[Pixel coordinate grounding data]
>>>
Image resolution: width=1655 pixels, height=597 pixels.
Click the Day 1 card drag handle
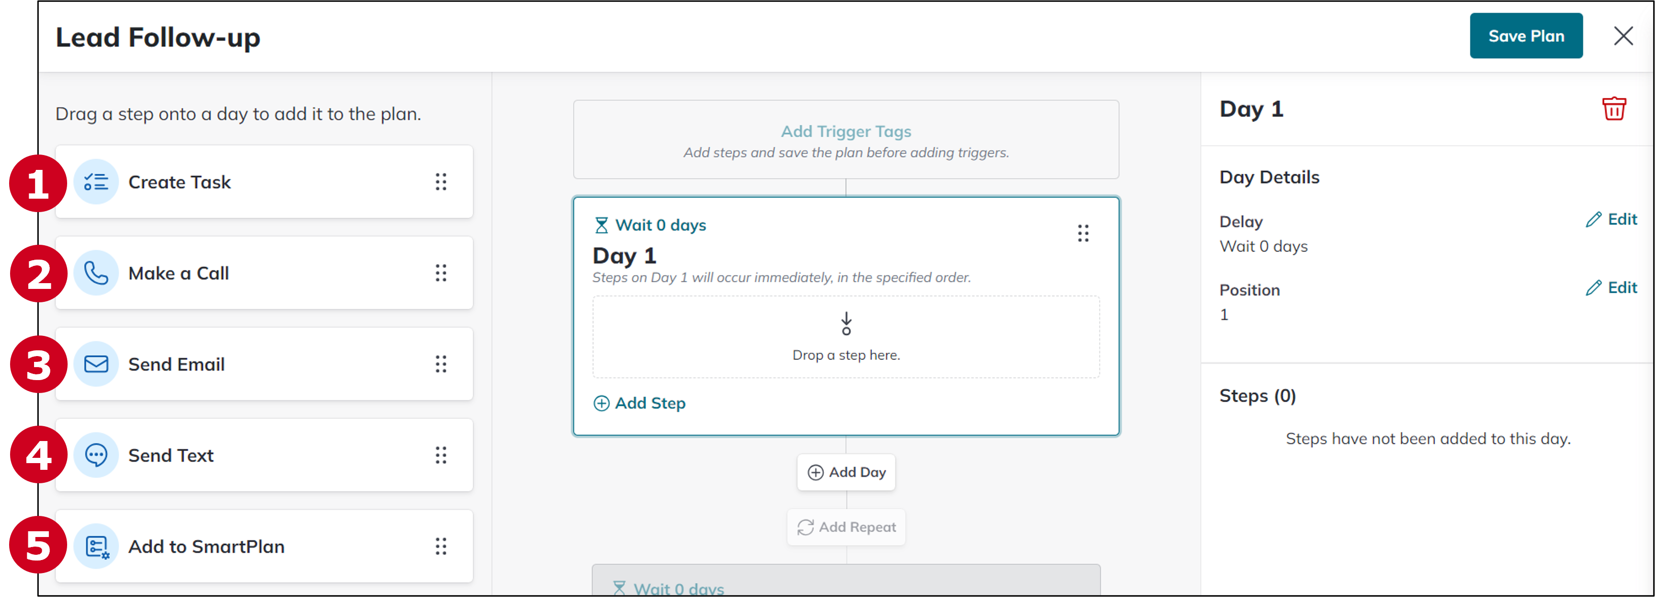click(x=1083, y=233)
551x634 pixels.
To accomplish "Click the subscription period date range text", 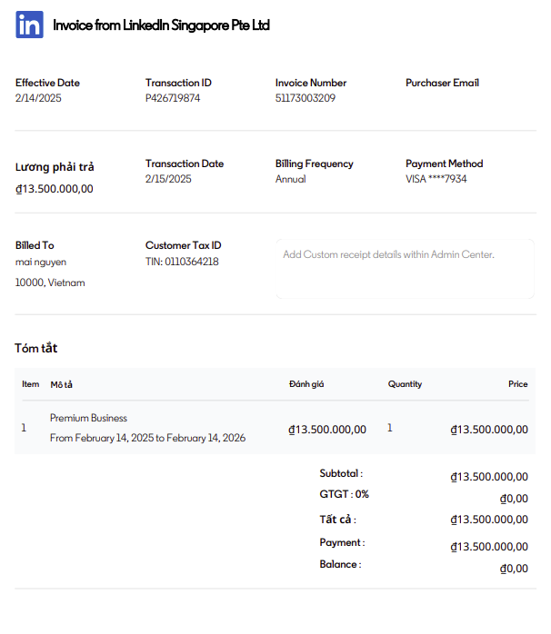I will coord(147,438).
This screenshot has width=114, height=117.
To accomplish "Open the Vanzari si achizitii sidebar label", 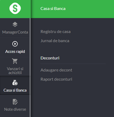I will click(15, 71).
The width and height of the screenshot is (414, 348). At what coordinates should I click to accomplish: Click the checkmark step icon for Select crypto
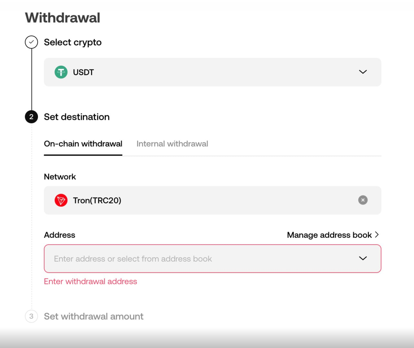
<<<
PROBLEM DETAILS
The lines to return are those in the records above that hold the word "height".

EXPECTED ANSWER
Image resolution: width=1655 pixels, height=597 pixels.
This screenshot has width=114, height=117.
The width and height of the screenshot is (414, 348). At what coordinates should I click to accomplish: Click the checkmark step icon for Select crypto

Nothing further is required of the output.